Il y a un mois, le chercheur fait toutefois un nouveau coup d’éclat. Sur notre antenne, il assure avoir trouvé un remède au Covid-19: l’hydroxychloroquine, une molécule commercialisée sous le nom de Plaquénil et prescrite dans le traitement de maladies auto-immunes ou de polyarthrite rhumatoïde. Un traitement également étudié en Chine et aux Etats-Unis.
Didier Raoult mène alors, dans son institut marseillais, un essai thérapeutique sur 24 cas de Covid-19. Selon lui, en six jours seulement, les trois quarts de ces malades n’étaient plus porteurs du virus. Convaincu du bien-fondé de sa trouvaille, il dispense son traitement dans la région et en fait bénéficier d’illustres patients comme Christian Estrosi qui vante ensuite les mérites de la chloroquine dans les médias, dont BFMTV.
Une méthodologie fragile
Mais la solution du Professeur Raoult divise et suscite la colère de certains grands spécialistes.

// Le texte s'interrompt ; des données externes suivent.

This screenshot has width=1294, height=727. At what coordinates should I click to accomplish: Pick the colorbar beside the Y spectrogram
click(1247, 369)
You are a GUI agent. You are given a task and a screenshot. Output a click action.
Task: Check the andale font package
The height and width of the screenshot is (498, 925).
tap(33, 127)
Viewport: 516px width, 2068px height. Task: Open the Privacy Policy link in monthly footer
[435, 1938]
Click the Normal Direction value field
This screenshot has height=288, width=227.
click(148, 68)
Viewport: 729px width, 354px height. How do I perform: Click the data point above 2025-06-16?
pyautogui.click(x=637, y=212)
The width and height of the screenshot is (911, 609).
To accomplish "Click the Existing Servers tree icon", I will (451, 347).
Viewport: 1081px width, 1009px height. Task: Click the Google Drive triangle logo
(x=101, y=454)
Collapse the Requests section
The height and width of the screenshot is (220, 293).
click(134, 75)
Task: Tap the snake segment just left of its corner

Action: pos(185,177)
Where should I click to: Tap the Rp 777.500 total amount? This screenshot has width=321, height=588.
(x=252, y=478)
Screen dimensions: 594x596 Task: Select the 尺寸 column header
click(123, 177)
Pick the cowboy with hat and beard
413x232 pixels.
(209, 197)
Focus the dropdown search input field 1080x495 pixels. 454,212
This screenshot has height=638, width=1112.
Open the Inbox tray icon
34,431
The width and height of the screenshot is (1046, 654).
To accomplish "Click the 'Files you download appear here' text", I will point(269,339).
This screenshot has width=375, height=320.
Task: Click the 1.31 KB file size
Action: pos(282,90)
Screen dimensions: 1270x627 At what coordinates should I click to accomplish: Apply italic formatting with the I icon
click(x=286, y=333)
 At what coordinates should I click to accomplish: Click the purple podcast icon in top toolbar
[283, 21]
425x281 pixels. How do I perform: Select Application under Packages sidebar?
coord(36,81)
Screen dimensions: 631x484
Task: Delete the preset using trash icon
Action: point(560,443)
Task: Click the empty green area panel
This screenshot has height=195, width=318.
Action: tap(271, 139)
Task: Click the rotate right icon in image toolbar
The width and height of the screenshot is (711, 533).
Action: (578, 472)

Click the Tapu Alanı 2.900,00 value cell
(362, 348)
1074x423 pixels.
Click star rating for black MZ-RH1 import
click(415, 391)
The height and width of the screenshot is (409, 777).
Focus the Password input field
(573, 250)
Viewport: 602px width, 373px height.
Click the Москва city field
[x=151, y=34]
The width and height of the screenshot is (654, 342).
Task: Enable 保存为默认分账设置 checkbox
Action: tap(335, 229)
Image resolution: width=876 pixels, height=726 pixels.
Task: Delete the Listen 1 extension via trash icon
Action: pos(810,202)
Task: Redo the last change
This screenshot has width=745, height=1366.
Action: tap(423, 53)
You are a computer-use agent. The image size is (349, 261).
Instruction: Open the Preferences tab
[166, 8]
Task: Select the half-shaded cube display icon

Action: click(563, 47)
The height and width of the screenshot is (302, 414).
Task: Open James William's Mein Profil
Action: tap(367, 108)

“La méthodologie de l’essai est fragile, les résultats sont sur-exploités. On ne donne pas un espoir aux gens sur un essai mené de manière assez approximative”, estime Gilles Pialoux, chef de service des maladies infectieuses de l’hôpital Tenon, à Paris.
Depuis les annonces du chercheur marseillais, partout en France, les pharmacies sont prises d’assaut par des malades à la recherche du traitement miracle. “L’envie d’y croire vous fait aller vers une médecine de sorcellerie et une médecine émotionnelle”, déplore Marcel Ichou qui pointe le risque d’une “catastrophe sanitaire”. “Il ne faut jamais avoir une réaction impulsive et émotionnelle face au traitement”, implore ce médecin.
Car en effet, le Plaquénil n’est pas sans risque. Parmi les effets secondaires recensés, un danger pour le coeur qui contraint chaque patient à qui il est prescrit à se soumettre à une surveillance très stricte.
Le gouvernement demande des essais plus poussés
Pourtant, la stratégie de Didier Raoult fonctionne. Il parvient à attirer l’attention du gouvernement qui intègre la molécule dans plusieurs essais cliniques européens. Le ministre de la Santé Olivier Véran finit par autoriser son utilisation du bout des lèvres.
“Le Haut Conseil scientifique recommande de ne pas utiliser ce traitement à l’exception de formes graves hospitalières sur décision collégiale des médecins et sous surveillance médicale stricte”, déclare le ministre le 23 mars.
Pour Didier Raoult, c’est une première victoire. Mais son plus beau succès, c’est peut-être le soutien populaire dont il bénéficie désormais auprès d’une partie de la population à l’image de cette banderole installée devant son institut par des supporters de l’Olympique de Marseille:
“Marseille et le monde avec le Professeur Raoult.”